Instead of having to compare the agent's id to -1 all the time, can we, at the time we kill a turtle, do something to it that will keep it from stepping any contexts without explicit checks? Even if we did it by exceptions that would (perhaps!) be OK since in most models this doesn't even arise.

Machine generate the code in org.nlogo.prim

start thinking machine generation -- instead of writing commands completely in java, write them in an annotated form of java that can be expanded out to much more java code at compile time, basically turning runtime checks into compile time checks...

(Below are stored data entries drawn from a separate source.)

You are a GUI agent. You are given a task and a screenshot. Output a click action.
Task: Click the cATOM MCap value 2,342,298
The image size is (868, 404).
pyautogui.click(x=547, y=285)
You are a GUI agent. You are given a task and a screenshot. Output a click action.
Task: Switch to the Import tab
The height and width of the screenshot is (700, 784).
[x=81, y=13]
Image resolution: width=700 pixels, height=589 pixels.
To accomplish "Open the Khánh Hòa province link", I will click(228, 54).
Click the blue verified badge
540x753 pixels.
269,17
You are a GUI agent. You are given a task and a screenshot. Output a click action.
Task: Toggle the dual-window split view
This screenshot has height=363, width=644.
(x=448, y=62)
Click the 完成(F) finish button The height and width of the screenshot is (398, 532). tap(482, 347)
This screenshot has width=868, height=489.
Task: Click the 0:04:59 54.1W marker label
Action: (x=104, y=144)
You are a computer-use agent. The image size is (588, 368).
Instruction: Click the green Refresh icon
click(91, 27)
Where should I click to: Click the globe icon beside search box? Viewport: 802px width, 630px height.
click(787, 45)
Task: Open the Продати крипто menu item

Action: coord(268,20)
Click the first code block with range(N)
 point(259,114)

Improve data structures in JobManager/JobThread

better data structures in JobManager.run()? (linked list, not vector?)

Avoid creating Double and Integer objects

  • could optimize -of forms on agent variables that are always doubles
  • add something to "how to write a prim" that explains this stuff
  • when we see code like "set pcolor pcolor - 1" we should convert it to "set pcolor pcolor - 1.0" otherwise we're repeatedly converting 1 to 1.0 at runtime, aren't we?
  • don't make Doubles for Turtle.VAR_COLOR either including changing the setTurtleVariable(double) VAR_COLOR case
  • to do: _multdouble, etc.
  • optimize to the level of _pcolor(), _heading(), etc? why not?
  • need to add optimizing to _minusconstdouble(DoubleReporter)
  • maybe this is all misguided -- I could be unboxing something and then reboxing it later, couldn't I, when the box could have just been passed through? try to construct an example where that happens. what about "set pcolor xcor"? sometimes it's better to report a box, other times it's better to report a prim. ugh! what about "if pcolor = yellow" ? [0]_ifelse{-T-}(_equal1{-T-}(_patchvariabledouble{-T-}:PCOLOR):0.0):+5 then it's having to box the color after all!
  • need to optimize both _equal and _equal1 to catch both "pcolor = yellow" and "pcolor = size"; should I go all the way to _equalconstdouble?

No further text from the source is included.